After doing that and the other things I got to the part to do the aliases and I get this:

server /root # /usr/bin/newaliases 

newaliases: warning: valid_hostname: misplaced delimiter: .domain.name

newaliases: fatal: file /etc/postfix/main.cf: parameter myhostname: bad parameter value: .domain.name

I did exactly what it showed, anyone know the problem?Last edited by wizy on Tue Sep 23, 2003 9:18 pm; edited 1 time in total

----------

## Earthwings

haven't done this myself, but I think the author wants you to replace $domain.name with your domain name and so on...

----------

## wizy

I thought that but all the other code listings were word for word what they should be, so I figured it should be what he put in there.

----------

## pjp

Moved from Installing Gentoo.

----------

## wizy

Im having trouble.  I put the domain name and email address in the database.  But it is denying the email to the address saying relaying isnt allowed.  Whats the problem?

Since postfix wont put mail in the right place, and is bouncing it, it isnt creating the directories for the users when they get their first email:

Sep 24 00:18:16 [imapd] Connection, ip=[127.0.0.1]

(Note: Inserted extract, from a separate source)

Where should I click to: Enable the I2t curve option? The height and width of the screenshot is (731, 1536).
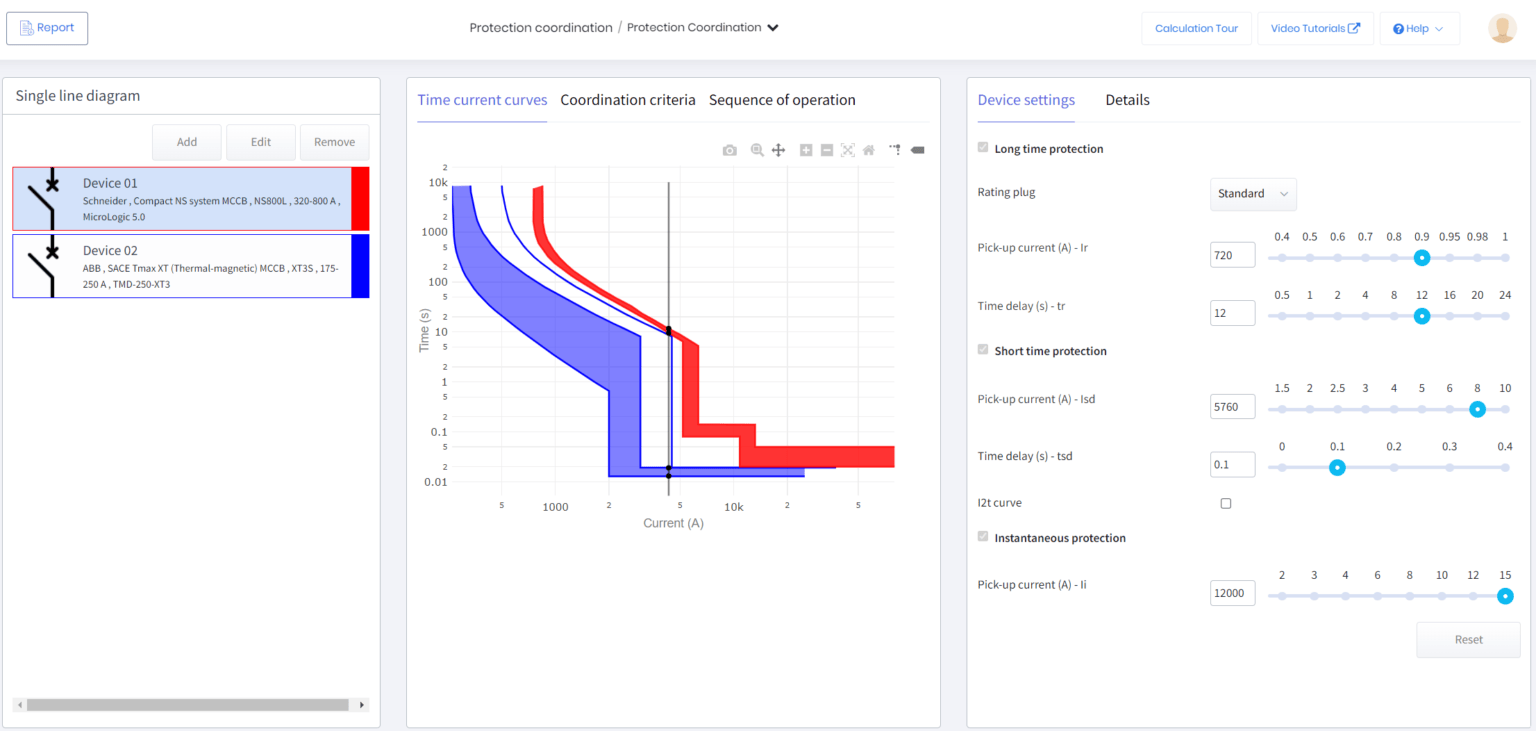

Sep 24 00:18:16 [imapd] LOGIN, user=jeremy@wizy.ev6.net, ip=[127.0.0.1]

Sep 24 00:18:16 [imapd] chdir /home/vmail/wizy.ev6.net/jeremy/.maildir/: No such file or directory

But that shows that imap and squirrelmail are working fine.  Just need to get postfix accepting email from the domain.

EDIT:

When I add wizy.ev6.net to the mydestination in main.cf it actually tries to accept it now.  But then it gets to this:

Sep 24 00:46:43 [postfix/smtpd] > sc.am[63.208.193.192]: 250 Ok: queued as 7F1E73E0195

Sep 24 00:46:43 [postfix/local] 7F1E73E0195: to=<jeremy@wizy.ev6.net>, relay=local, delay=0, status=bounced (unknown user: "jeremy")

Sep 24 00:46:43 [postfix/cleanup] 948763E0196: message-id=<20030924054643.948763E0196@paradiesanalytics.com>

Sep 24 00:46:43 [postfix/qmgr] 948763E0196: from=<>, size=2547, nrcpt=1 (queue active)

It does that even though it finds this:

Sep 24 00:46:43 [postfix/smtpd] maps_find: virtual_alias_maps: @wizy.ev6.net: not found

Sep 24 00:46:43 [postfix/smtpd] mail_addr_find: jeremy@wizy.ev6.net -> (not found)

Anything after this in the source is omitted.